Financial title protection regimes
The movement towards financial title protection continues to gain momentum following Ontario’s introduction of the Financial Professionals Title Protection Act in 2019 and Saskatchewan’s Financial Planners and Financial Advisors Act in 2020. In May 2021, the Financial Services Regulatory Authority of Ontario (FSRA) released for public consultation an updated proposed title protection framework for financial planners and advisors. The Financial and Consumer Affairs Authority of Saskatchewan followed Ontario’s lead shortly thereafter, releasing proposed regulations for public comment in July 2021. When the Ontario and Saskatchewan title protection regimes are operational, anyone who uses the titles “Financial Planner,” “Financial Advisor” or specified similar titles in either jurisdiction will be required to hold appropriate credentials from a credentialling body approved by the regulator.
No in-force date has yet been announced for either the Ontario or Saskatchewan titling regimes, but the trend towards regulation of financial titles is apparent: New Brunswick has now also recently concluded its own public consultation regarding a framework for the protection of titles used by financial professionals as of October 25, 2021. Further information can be found in our blog post on osler.com, Movement towards financial title regulation expands across Canada.
Fair treatment of customers
FSRA issued a new fair treatment of customers in insurance approach (the Approach) which came into effect on January 1, 2021. The Approach adopts the joint guidance issued by the Canadian Council of Insurance Regulators and Canadian Insurance Services Regulatory Organizations to streamline the requirements for the fair treatment of customers for insurers and insurance intermediaries licensed in Ontario.
Under the Approach, Ontario insurers and insurance intermediaries are required to adhere to sound business practices; exemplify ethical, good-faith behaviour in dealings with customers; manage conflicts of interest; and manage outsourcing arrangements.
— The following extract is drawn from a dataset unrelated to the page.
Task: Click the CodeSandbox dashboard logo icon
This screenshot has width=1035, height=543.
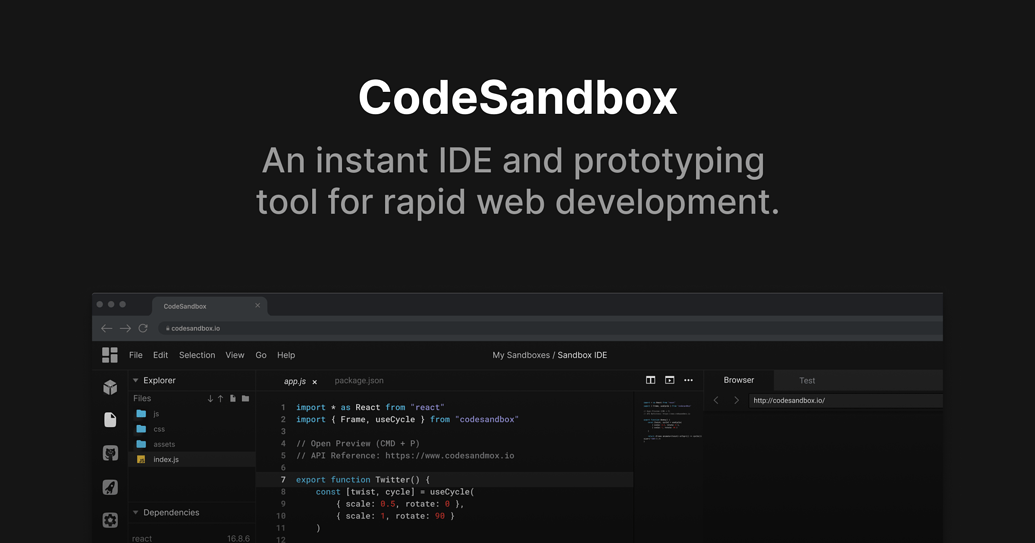Action: 110,355
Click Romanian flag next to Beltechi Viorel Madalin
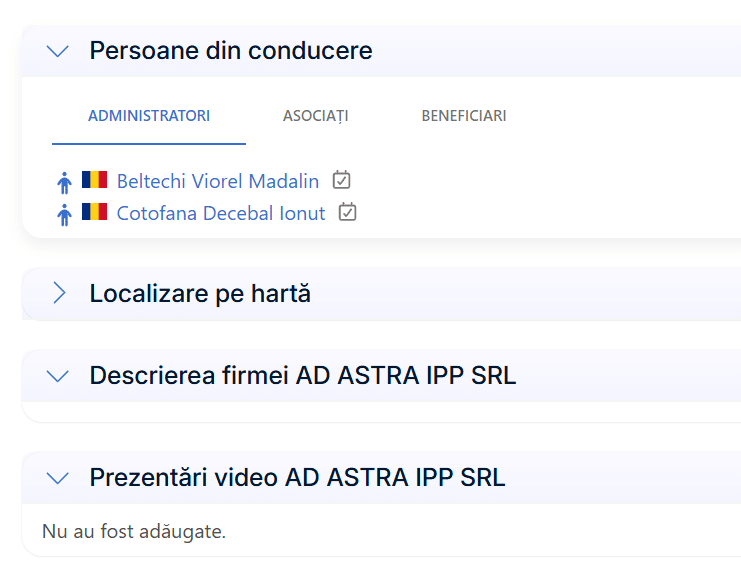Viewport: 741px width, 566px height. tap(94, 181)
They must also provide appropriate customer disclosures before and at the point of sale; provide accurate, clear and not misleading marketing; provide relevant advice taking into account the customer’s circumstances; handle and settle claims in a diligent and fair fashion; and protect personal information, among other requirements. Further details about the Approach are available in our blog post on osler.com, FSRA streamlines fair treatment of customers approach for insurance industry.
A key theme of financial services regulation in 2021 was the convergence of various different reforms and initiatives aimed at regulating discrete parts of the financial ecosystem that had been previously unregulated or lightly regulated. These include cryptocurrency, PSPs, foreign money services businesses and open banking. These reforms are being driven by the significant evolution of the financial services industry, particularly in the payments space. While these changes may subject industry participants to additional burdens and competing standards, expanded regulatory oversight over participants in the new ecosystem could also translate into enhanced opportunities to access new frameworks such as the Real-Time Rail. Certainly, there will be more to come in 2022.